Нам ни с кем не надо было прощаться. В Баньоли в лагере для беженцев, где мы проторчали целый месяц, все были проездом. Чехи, поляки, греки, итальянцы жили в мире и согласии на раскаленной добела площадке между двумя разбомбленными сталелитейными заводами. Мне там все нравилось. Люди выходили из своих бараков и разговаривали до глубокой ночи, пели, в любое время дня готовили еду — в этом было что-то поистине маниакальное, — готовили на кухнях, на спиртовках, на самодельных очагах, в жестяных банках из-под консервов: все были беспрерывно заняты едой. Еще там были дети, очень много детей, которые никогда не разбивались на враждебные лагери, поскольку прежде, чем могло дойти до этого, они уже исчезали, погрузившись на корабли, увозившие их в Австралию или в Канаду.

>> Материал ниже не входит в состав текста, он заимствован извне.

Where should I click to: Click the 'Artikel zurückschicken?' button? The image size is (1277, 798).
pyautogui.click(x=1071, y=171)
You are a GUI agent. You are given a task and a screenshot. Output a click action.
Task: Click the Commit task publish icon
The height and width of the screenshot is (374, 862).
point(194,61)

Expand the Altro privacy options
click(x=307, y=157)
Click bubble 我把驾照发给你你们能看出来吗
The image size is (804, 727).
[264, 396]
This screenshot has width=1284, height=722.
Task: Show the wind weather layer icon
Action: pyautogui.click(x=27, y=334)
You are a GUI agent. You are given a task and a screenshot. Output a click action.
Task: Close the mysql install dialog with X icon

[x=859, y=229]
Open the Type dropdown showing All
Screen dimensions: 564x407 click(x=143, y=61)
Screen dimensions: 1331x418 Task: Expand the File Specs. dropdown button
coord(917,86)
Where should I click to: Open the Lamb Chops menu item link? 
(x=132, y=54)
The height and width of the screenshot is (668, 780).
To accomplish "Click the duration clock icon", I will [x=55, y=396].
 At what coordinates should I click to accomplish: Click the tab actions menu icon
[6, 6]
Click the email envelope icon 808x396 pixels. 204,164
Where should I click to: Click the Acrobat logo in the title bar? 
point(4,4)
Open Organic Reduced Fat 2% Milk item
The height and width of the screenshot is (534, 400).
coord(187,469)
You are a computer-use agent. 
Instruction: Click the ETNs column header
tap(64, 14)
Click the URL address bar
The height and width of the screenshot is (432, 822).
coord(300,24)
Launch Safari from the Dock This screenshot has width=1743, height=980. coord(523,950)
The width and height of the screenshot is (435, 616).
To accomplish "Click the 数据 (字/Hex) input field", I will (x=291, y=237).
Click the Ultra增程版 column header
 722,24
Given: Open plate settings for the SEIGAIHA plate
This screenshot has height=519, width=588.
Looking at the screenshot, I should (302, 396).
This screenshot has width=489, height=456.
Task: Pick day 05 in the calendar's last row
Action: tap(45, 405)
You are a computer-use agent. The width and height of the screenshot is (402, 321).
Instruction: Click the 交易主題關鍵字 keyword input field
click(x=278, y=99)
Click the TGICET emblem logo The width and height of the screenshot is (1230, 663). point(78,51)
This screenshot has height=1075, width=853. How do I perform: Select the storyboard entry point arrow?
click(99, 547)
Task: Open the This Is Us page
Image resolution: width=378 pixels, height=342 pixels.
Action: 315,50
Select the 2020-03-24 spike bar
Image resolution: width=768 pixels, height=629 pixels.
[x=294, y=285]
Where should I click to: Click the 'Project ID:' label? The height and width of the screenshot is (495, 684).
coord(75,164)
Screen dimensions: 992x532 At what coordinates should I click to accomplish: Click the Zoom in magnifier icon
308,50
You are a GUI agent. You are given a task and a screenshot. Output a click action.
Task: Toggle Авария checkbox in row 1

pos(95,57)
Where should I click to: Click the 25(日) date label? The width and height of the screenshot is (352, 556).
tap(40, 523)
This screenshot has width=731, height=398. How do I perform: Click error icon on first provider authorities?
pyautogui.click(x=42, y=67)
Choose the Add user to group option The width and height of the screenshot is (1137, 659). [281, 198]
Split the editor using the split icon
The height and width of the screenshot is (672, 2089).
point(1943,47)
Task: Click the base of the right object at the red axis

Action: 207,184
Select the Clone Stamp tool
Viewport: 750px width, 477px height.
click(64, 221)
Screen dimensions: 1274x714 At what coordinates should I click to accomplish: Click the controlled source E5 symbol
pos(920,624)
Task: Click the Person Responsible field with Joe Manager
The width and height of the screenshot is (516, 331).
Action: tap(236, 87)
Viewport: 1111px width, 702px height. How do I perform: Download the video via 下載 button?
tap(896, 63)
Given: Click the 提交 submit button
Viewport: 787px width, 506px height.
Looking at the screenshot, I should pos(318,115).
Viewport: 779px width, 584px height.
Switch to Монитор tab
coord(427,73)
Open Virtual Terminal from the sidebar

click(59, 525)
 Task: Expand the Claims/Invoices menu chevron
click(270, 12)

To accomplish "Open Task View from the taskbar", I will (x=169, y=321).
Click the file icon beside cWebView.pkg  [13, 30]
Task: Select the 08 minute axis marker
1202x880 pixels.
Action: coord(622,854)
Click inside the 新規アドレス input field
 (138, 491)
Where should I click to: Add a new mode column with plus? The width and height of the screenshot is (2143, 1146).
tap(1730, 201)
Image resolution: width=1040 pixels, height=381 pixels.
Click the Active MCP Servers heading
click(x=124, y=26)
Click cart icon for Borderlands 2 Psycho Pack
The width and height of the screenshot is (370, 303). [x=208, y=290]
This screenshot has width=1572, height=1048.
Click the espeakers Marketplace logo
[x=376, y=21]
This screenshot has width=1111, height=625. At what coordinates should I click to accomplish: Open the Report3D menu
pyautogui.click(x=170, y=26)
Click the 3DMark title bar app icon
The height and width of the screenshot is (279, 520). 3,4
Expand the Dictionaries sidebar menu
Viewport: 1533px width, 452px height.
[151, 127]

Я никогда раньше не видела моря. Лишь в Баньоли, под Неаполем, я взглянула на него впервые. Моя мать взяла меня с собой на пляж. И прежде чем скинуть тяжелые кожаные туфли и платьице и обнаружить, что легендарное море из рассказов и с открыток состоит не только из воды, но и из соли! — солью пропитались мои волосы, ресницы, губы покрылись солью, даже мои панталончики по колено стали солеными, — я смотрела во все глаза. Бледная равнина, окаймленная с трех сторон сушей, показалась мне до ужаса громадной. Недели спустя, когда мы уже вышли из Средиземноморского бассейна, я обнаружила, что вода сменяется еще большим количеством воды, воды и суши. Сардиния, Северная Африка, Гибралтарский пролив, Португалия, где мы видели последние европейские порты. Затем шел океан. Пространство, его познание. Вся эта зыбь, темно-зеленые волны, барашки пены на них будут маячить до тех пор, пока глазам не станет больно, а в голове не пойдет гул. Что там были за старинные города? Что за театры эстрады? Бидермайеровские столы-бюро с выдвижными ящиками, где хранятся письма, пудреницы и косметика, лайковые перчатки? Европа стала запахом, а запах узнаешь лишь в ту минуту, когда возвращаешься к нему. Моя мама, должно быть, навсегда прощалась со Старым Светом.